Mafia

Mafia, nascono i “Cacciatori di Sicilia”: daranno la caccia ai latitanti

I ministri della Difesa e dell’Interno Roberta Pinotti e Marco Minniti hanno preso parte stamane nella base di Sigonella dell’Aronautica Militare, a Lentini (Sr), alla cerimonia di istituzione dello Squadrone Carabinieri eliportato ‘Cacciatori Sicilia’, che “battera’ le zone piu’ impervie dell’Isola in cerca dei grandi latitanti di cosa nostra e per la prevenzione e repressione […]

Pubblicato 9 anni fa

I ministri della Difesa e dell’Interno Roberta Pinotti e Marco Minniti hanno preso parte stamane nella base di Sigonella dell’Aronautica Militare, a Lentini (Sr), alla cerimonia di istituzione dello Squadrone Carabinieri eliportato ‘Cacciatori Sicilia’, che “battera’ le zone piu’ impervie dell’Isola in cerca dei grandi latitanti di cosa nostra e per la prevenzione e repressione dei reati in aree rurali”. Minniti e Pinotti erano accompagnati dal capo di stato maggiore della difesa Claudio Graziano e dal comandante generale dell’Arma dei Carabinieri Tullio Del Sette. Lo scopo del reparto, che avra’ sede nella base, e’ quello di ”concorrere con i Carabinieri dell’organizzazione territoriale della Sicilia alle attivita’ sul terreno, forti dell’esperienza maturata in Sardegna e Calabria, dove i reparti dei cacciatori perlustrano la Barbagia e l’Aspromonte”.

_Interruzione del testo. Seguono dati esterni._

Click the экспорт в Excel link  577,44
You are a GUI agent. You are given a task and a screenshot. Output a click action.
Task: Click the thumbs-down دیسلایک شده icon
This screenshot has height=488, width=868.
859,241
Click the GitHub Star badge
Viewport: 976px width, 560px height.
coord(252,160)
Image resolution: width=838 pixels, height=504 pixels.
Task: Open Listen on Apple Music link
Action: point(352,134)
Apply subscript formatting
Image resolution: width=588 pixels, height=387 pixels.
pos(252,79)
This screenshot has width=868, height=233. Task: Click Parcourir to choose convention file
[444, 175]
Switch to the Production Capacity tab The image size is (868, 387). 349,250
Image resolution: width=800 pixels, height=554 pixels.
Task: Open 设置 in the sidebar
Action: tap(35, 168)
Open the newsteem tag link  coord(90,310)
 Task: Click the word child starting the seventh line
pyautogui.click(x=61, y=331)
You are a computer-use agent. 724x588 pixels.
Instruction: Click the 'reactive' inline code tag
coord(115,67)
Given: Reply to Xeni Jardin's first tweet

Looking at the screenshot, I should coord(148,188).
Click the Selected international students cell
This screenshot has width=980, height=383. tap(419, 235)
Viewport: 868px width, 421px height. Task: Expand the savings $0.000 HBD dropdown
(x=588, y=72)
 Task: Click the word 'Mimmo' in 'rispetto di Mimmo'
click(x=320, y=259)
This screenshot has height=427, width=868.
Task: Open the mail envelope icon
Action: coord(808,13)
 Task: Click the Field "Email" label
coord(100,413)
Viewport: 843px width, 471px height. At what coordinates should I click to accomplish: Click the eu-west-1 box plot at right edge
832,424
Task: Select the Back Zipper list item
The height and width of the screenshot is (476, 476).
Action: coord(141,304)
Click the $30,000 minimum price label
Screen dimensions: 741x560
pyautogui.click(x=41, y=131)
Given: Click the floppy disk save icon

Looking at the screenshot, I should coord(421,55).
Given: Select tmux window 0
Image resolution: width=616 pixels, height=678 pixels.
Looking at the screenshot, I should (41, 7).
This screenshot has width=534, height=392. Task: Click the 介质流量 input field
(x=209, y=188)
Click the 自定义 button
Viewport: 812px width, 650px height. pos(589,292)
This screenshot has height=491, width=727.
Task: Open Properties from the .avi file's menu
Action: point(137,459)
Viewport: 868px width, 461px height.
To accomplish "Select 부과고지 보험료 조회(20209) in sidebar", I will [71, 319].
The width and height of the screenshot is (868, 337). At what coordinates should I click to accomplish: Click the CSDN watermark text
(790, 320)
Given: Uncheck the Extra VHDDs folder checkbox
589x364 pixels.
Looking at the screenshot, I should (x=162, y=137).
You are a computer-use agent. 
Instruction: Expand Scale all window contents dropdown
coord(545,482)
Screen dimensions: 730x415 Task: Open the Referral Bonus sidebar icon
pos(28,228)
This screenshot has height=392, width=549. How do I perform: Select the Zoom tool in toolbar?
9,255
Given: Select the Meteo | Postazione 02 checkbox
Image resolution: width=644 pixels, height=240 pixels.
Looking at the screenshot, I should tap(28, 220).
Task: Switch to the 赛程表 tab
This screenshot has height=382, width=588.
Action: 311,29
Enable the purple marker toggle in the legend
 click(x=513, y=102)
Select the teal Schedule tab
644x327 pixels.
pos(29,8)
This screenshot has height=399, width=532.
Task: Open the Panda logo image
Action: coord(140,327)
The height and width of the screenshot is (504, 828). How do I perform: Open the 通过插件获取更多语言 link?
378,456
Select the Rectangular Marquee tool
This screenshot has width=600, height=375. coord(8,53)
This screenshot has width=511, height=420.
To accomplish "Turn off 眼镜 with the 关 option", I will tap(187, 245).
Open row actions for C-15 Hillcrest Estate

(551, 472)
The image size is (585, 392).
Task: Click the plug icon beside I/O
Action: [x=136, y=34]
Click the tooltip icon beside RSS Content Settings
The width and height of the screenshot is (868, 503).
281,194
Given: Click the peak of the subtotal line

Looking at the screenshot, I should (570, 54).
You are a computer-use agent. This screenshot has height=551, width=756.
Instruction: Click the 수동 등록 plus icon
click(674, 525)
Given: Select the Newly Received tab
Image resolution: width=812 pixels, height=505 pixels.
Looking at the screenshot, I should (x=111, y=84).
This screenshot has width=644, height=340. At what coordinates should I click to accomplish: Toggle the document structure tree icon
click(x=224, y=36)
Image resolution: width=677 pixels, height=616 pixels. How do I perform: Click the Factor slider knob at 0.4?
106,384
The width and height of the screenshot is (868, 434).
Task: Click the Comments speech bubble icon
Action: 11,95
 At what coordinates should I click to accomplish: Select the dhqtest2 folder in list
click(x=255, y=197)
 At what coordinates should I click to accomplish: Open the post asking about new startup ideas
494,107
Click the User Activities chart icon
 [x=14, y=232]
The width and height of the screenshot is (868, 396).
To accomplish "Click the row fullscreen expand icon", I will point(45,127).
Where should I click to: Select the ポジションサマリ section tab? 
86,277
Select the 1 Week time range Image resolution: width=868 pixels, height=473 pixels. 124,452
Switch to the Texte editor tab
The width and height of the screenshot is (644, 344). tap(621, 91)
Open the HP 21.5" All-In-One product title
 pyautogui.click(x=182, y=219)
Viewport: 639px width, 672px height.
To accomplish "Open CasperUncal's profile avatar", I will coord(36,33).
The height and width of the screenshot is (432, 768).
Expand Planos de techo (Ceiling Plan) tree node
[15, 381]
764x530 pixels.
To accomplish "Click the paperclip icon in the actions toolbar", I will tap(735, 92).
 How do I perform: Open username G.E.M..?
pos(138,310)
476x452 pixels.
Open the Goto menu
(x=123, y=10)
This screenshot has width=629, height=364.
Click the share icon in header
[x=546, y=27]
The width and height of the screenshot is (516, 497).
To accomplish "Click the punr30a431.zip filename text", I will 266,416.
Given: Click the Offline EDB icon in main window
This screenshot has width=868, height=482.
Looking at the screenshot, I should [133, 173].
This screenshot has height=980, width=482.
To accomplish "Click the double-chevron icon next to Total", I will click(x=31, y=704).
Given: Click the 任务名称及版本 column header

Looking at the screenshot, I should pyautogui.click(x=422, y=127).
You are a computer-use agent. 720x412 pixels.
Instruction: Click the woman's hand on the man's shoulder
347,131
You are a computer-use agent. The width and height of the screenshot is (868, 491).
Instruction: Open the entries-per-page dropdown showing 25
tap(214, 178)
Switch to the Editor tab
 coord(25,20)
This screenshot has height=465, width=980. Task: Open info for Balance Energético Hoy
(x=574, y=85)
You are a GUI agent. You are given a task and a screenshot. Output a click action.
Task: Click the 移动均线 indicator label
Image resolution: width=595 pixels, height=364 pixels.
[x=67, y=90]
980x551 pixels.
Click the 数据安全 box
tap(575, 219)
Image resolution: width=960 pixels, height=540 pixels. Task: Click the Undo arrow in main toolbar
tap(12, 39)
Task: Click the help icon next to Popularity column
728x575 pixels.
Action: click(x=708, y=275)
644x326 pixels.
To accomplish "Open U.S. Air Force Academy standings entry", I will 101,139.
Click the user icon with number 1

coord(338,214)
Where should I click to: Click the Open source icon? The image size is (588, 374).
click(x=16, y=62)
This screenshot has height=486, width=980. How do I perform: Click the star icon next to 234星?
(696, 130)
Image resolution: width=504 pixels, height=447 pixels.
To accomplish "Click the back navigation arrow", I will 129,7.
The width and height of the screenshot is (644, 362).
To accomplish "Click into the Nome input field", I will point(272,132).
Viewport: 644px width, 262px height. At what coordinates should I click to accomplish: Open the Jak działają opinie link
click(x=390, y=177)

“Grazie al Comandante Generale dell’Arma dei Carabinieri, Generale Tullio Del Sette, al Comandante della Legione dei Carabinieri della Sicilia Riccardo Galletta, al Comandante Provinciale dei Carabinieri di Messina Mannucci – dice Giuseppe Antoci, presidente del Parco dei Nebrodi, presente alla cerimonia presso la base di Sigonella. Ringrazio inoltre i Ministri della Difesa Roberta Pinotti e dell’Interno Marco Minniti per l’impegno profuso e per quanto si fara’, anche con il supporto del nuovo reparto “Cacciatori di Sicilia”. “Gia’ successivamente al mio attentato erano state utilizzate le competenze dello speciale Corpo dei Cacciatori di Calabria e l’istituzione di uno specifico reparto, a pochi passi dal territorio dei Nebrodi, – aggiunge – fornisce un nuovo impulso alla repressione dei reati delle aree rurali. Il nostro impegno e il nostro operare sta dando i giusti risultati per una Sicilia da liberare dalle connivenze e dalle infiltrazioni mafiose”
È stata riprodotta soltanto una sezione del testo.